### YOUR GOAL
Leave out all pictures. Extract exactly the lines from the one containing "Task: Click the zoom in magnifier icon" through the end of the data.

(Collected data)
....
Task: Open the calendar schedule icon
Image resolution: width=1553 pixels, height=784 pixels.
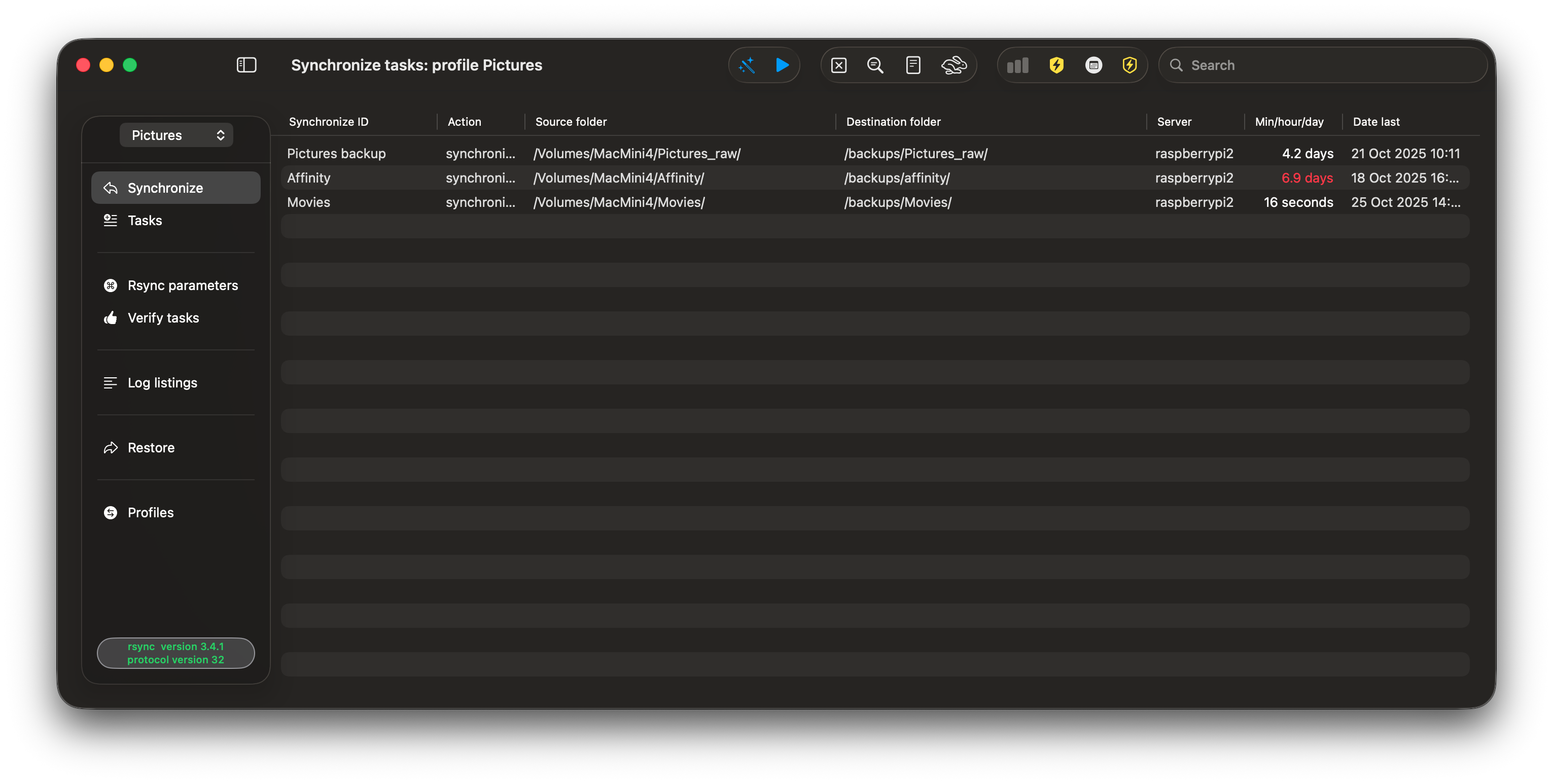Action: pyautogui.click(x=1093, y=65)
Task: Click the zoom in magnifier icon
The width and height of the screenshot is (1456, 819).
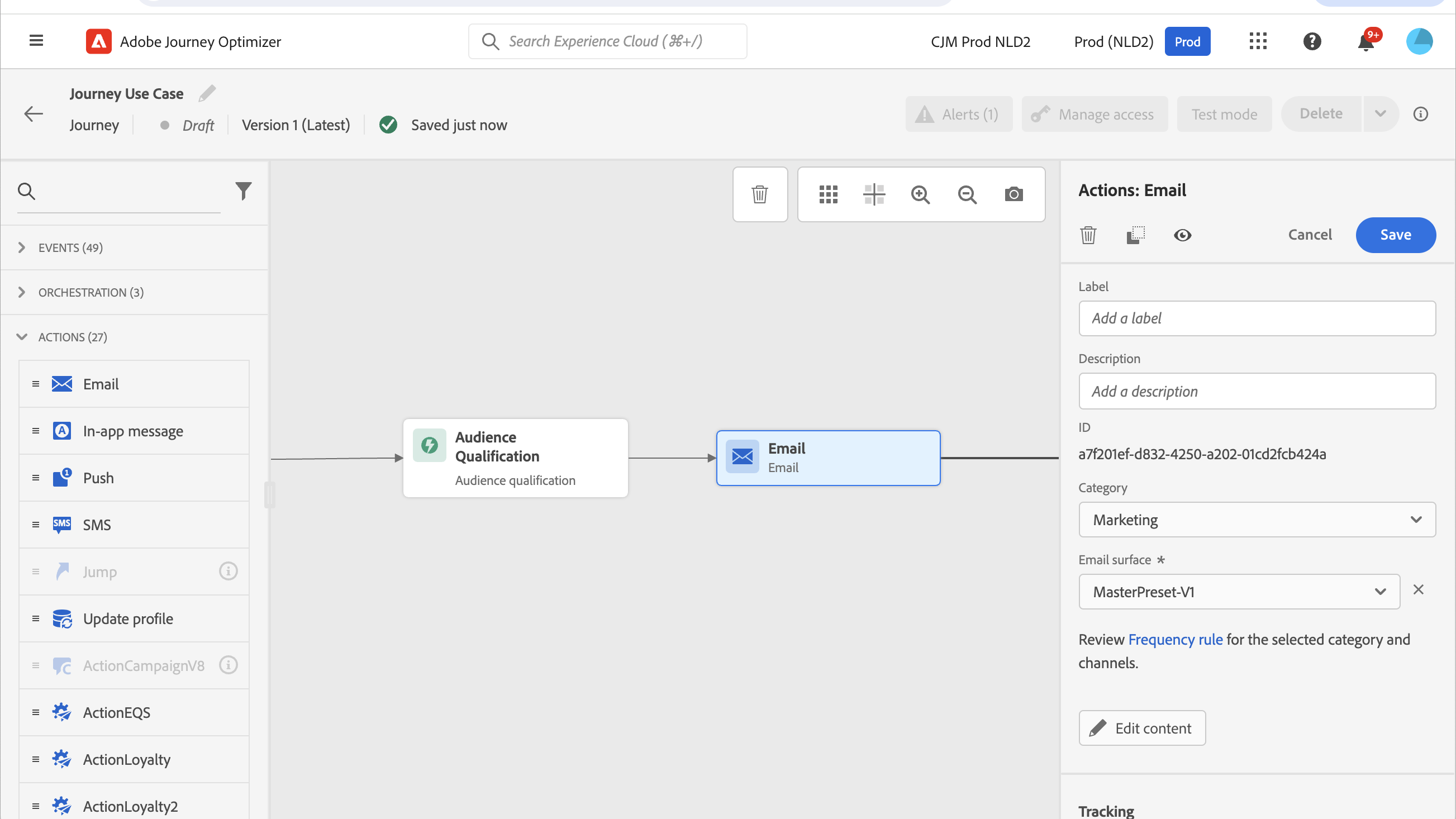Action: click(x=920, y=194)
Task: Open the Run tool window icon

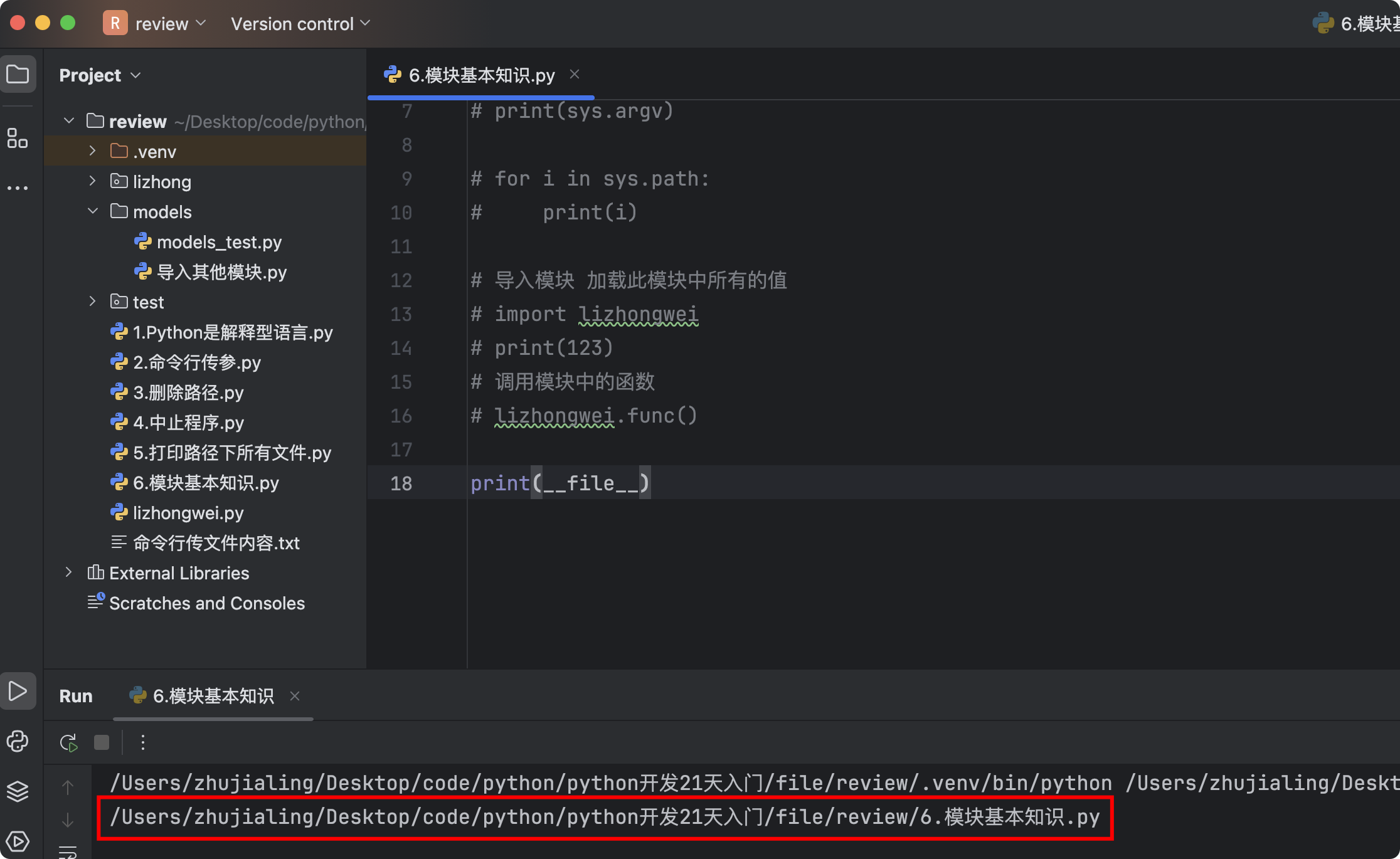Action: coord(18,692)
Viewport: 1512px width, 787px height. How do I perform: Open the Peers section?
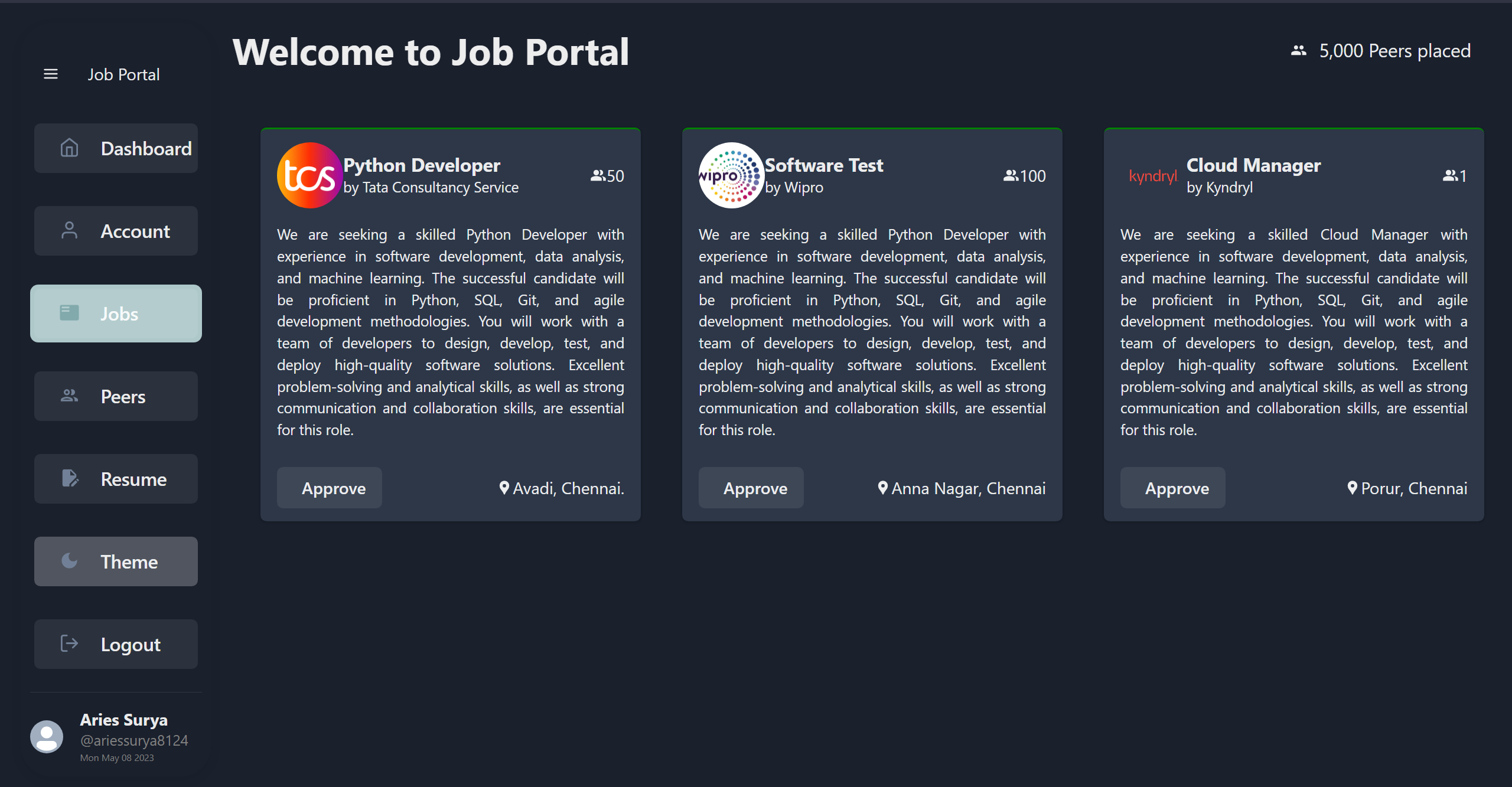(116, 396)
....
### WORKED SOLUTION
Task: Click the zoom in magnifier icon
The width and height of the screenshot is (1456, 819).
Action: click(x=920, y=194)
Task: Open the Run tool window icon

Action: coord(18,692)
Viewport: 1512px width, 787px height. How do I perform: Open the Peers section?
(116, 396)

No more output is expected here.